いわきに福島県内最大規模「スマートタウン」 2026年度分譲開始

 

 いわき市は、同市中央台のいわきニュータウン地区の約530ヘクタールで、情報通信技術(ICT)を活用した県内最大規模の「スマートタウン」モデル地区推進事業を展開する。2026年度をめどに北東部の拠点エリアで住宅の分譲を開始し、10年程度かけて住民向けアプリや域内交通サービスなど先端技術を取り入れた街を目指す。

 事業は積水化学工業を代表とする企業グループが担う。拠点エリアは北東部の約19ヘクタール。太陽光発電や蓄電池を活用した省エネルギー、高気密高断熱住宅277戸を大手ハウスメーカー6社と地元企業が29年度の完了を目指して分譲する予定。

 地区内には新たにスーパーや集会施設も整備。生活情報などの住民向けアプリの開発やオンデマンド(予約制)相乗り交通、移動販売サービスなどが実施される。
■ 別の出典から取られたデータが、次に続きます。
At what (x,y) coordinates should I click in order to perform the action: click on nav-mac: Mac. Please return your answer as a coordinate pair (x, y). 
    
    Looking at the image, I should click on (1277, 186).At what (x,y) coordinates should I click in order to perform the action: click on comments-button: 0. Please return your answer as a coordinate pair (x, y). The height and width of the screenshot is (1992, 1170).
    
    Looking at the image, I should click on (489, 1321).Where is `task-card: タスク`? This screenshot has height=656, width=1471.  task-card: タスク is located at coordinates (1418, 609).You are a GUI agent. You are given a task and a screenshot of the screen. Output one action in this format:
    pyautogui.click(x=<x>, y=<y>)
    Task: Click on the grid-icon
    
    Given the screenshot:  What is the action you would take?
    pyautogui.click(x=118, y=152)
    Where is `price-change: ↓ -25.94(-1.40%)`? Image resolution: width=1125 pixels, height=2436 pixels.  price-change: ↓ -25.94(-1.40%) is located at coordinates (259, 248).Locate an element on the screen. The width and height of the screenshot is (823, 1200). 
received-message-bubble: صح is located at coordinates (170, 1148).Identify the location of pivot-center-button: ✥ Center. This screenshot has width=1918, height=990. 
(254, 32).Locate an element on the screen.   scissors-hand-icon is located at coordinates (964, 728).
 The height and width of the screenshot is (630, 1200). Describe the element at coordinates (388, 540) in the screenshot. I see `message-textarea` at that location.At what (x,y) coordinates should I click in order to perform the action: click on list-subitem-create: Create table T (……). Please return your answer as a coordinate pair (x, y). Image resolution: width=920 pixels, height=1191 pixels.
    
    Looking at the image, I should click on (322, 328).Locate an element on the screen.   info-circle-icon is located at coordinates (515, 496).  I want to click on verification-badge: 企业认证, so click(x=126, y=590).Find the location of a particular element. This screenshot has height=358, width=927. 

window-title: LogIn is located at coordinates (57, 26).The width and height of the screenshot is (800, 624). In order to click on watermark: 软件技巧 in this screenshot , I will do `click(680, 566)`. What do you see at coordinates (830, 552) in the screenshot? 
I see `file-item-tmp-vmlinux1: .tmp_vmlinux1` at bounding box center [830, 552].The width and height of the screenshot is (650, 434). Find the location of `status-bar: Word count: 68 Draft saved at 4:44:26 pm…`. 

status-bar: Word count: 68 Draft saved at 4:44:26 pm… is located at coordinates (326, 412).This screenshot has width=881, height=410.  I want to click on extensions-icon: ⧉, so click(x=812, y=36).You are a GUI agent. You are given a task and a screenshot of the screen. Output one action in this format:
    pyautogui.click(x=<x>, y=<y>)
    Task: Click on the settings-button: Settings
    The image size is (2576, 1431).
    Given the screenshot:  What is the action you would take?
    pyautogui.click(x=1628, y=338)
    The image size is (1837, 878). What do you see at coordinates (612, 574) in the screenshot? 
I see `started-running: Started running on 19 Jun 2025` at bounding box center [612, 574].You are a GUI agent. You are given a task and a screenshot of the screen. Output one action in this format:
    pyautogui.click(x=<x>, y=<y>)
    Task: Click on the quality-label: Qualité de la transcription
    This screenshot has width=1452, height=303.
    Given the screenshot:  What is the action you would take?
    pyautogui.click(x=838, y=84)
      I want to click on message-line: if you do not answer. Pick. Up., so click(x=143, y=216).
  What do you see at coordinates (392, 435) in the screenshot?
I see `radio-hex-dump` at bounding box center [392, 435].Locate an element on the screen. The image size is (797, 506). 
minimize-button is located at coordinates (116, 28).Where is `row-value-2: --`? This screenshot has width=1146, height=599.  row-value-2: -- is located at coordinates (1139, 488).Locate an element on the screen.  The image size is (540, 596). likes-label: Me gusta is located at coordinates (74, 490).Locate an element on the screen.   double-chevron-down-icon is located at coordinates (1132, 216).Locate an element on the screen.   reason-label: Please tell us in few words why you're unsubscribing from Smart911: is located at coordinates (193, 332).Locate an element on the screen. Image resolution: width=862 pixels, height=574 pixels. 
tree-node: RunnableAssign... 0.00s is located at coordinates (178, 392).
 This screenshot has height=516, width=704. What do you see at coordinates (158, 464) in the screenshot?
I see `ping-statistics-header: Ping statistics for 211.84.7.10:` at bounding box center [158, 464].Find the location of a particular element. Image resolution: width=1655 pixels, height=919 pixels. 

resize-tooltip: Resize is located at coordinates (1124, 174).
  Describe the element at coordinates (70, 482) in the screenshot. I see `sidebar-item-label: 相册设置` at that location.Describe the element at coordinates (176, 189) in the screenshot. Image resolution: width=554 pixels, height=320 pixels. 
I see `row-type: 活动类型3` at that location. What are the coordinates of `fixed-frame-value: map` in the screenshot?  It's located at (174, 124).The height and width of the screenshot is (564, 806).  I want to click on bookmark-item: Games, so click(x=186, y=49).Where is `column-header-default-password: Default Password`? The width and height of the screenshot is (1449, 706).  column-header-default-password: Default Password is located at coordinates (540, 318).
市では実証内容を市全域に展開していく考え。

 市は26日、積水化学工業など企業グループ13社と事業に関する基本協定を結んだ。市役所で締結式を行い、内田広之市長と山地晋二朗同社住宅カンパニーまちづくり事業部長、土地を所有する市土地開発公社理事長の藤城良教副市長が協定書を取り交わした。内田市長は「DX(デジタルトランスフォーメーション)などをキーワードに市の発展につなげたい」と期待した。